L’associazione chiede l’ampliamento del sistema di radiofari. In città già sedici apparecchi collegati ai bastoni segnalatori

MANTOVA. Si chiama Leti Smart Voce. È un sistema di orientamento acustico che consente alla persona con disabilità visiva di orientarsi, grazie a un apparecchio inserito nel manico e dei segnalatori radio montati in punti strategici come incroci, semafori, fermate dell’autobus, uffici e negozi. Ma, per rendere il disabile più indipendente negli spostamenti, ai sedici segnalatori già presenti in città ne servirebbero altri sui bus e davanti ai negozi.
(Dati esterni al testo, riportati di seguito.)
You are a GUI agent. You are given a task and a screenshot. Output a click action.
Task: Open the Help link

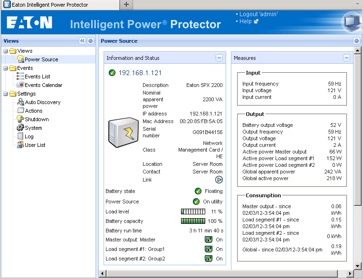[x=246, y=21]
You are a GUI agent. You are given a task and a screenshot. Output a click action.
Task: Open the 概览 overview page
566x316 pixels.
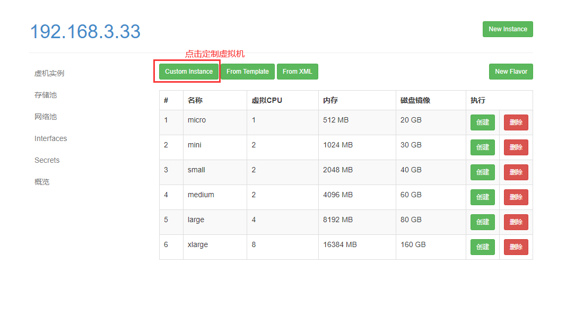pyautogui.click(x=42, y=182)
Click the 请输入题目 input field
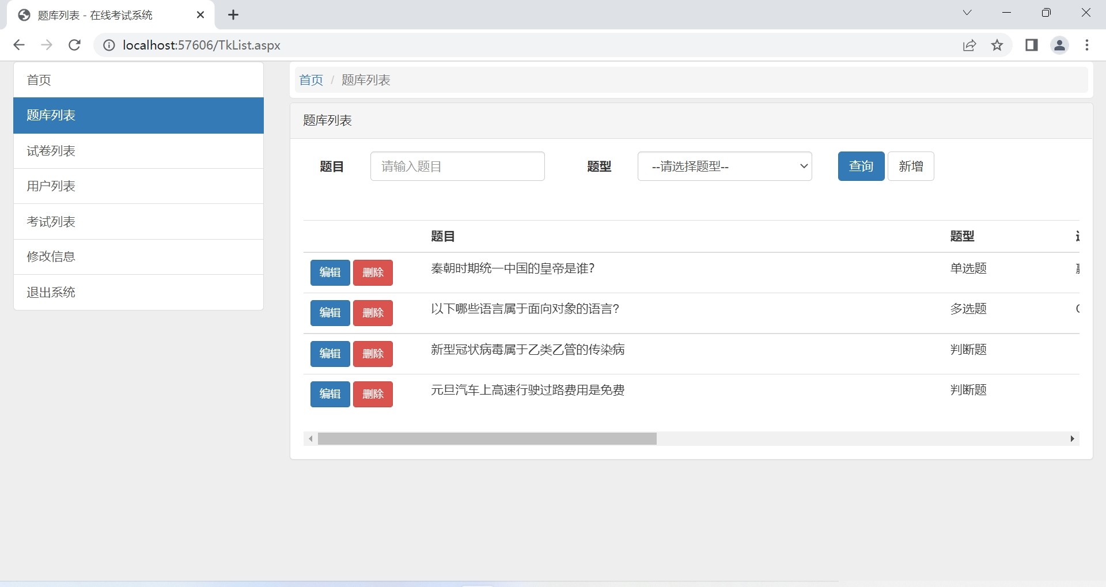Viewport: 1106px width, 587px height. click(457, 166)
La richiesta arriva dall’Unione ciechi e ipovedenti. In cosa consiste l’apparecchiatura? «Si tratta di uno strumento per disabili visivi – spiega la presidente Mariella Gavioli – la microelettronica inserita nei bastoni bianchi o nei pocket (le scatoline da tenere in mano utili a ipovedenti e persone anziane) si interfaccia con i radiofari posizionati nei punti di ingresso dei negozi, sui mezzi pubblici, negli uffici. E così il radiofaro, attraverso impulsi, orienta le persone fino ai punti di interesse».

Il bastone vibra, la persona conferma con un pulsante che vuole arrivare in quel determinato posto e il radiofaro suona finché la persona arriva a destinazione. «Il suono è preciso, mi porta dove voglio andare – spiega la presidente – le informazioni acustiche ci permettono di non inciampare o andare a sbattere. Ci dà dignità. Il suono richiama anche l’attenzione dell’autista del bus o del commesso che, preavvertiti, sono pronti ad accogliere la persona con disabilità visiva».
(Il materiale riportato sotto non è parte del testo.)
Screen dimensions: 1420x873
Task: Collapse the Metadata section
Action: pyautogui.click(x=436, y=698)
Il Comune di Mantova ha già posizionato in città sedici radiofari. Sono presenti, ad esempio, all’ingresso del municipio e alle poste. E poi in piazza Mantegna e al voltone di piazza Sordello.
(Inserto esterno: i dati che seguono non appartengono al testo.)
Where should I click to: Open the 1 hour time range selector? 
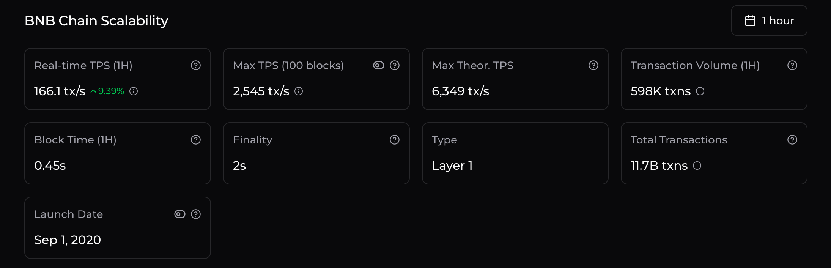pos(769,20)
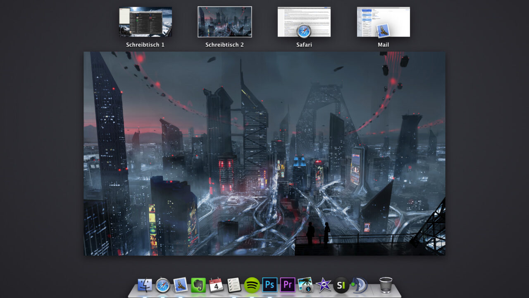Switch to the Mail fullscreen space thumbnail
Screen dimensions: 529x298
(x=384, y=22)
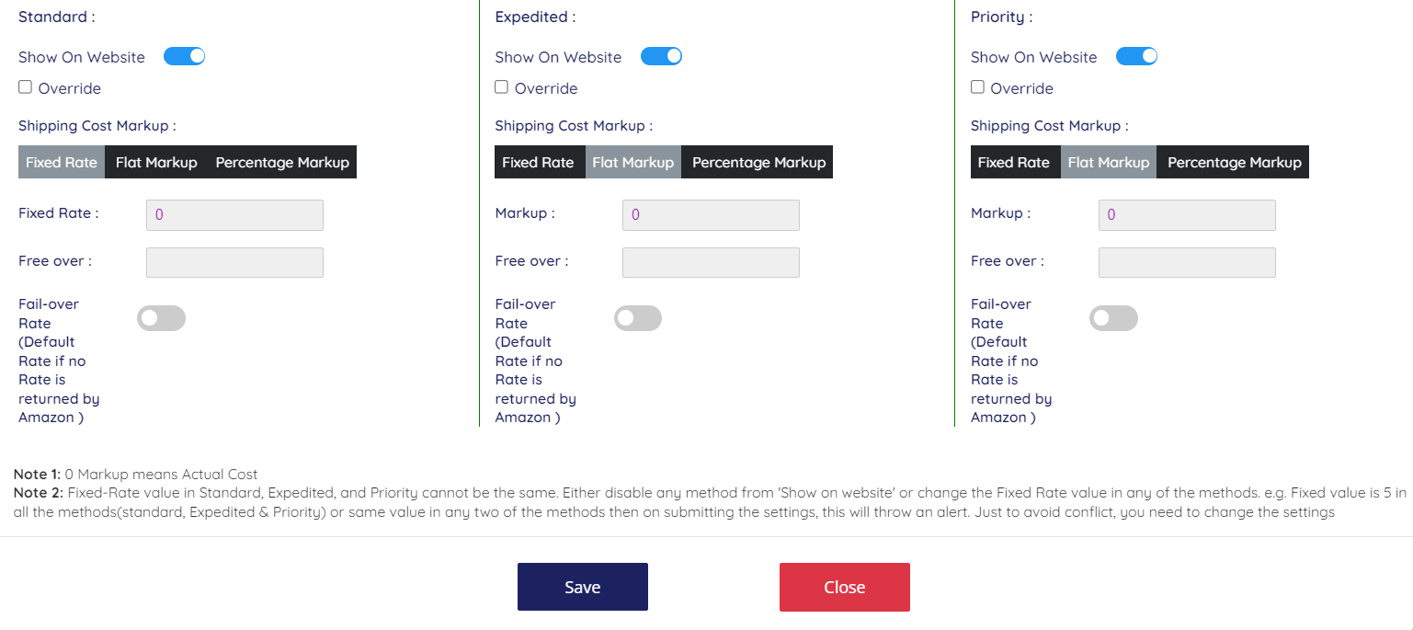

«Il progetto è partito da noi, abbiamo avuto l’appoggio dell’amministrazione. Ora vogliamo proseguire insieme ai Lions e ad altre amministrazioni comunali» dice Gavioli che punta, innanzitutto, ad essere ascoltata da Apam. «Ci teniamo che il sistema venga installato sui bus per poterci muovere e vivere in autonomia e sicurezza – spiega – ora spesso rischiamo di sbagliare pullman o di sentirci disorientati». L’Unione ciechi e ipovedenti chiede di essere ascoltata da Apam, prima di tutto, ma anche dai commercianti. «Ci sono bandi e relativi fondi per installare questi sistemi – dice Gavioli – possiamo studiare un progetto insieme e ottimizzare le risorse».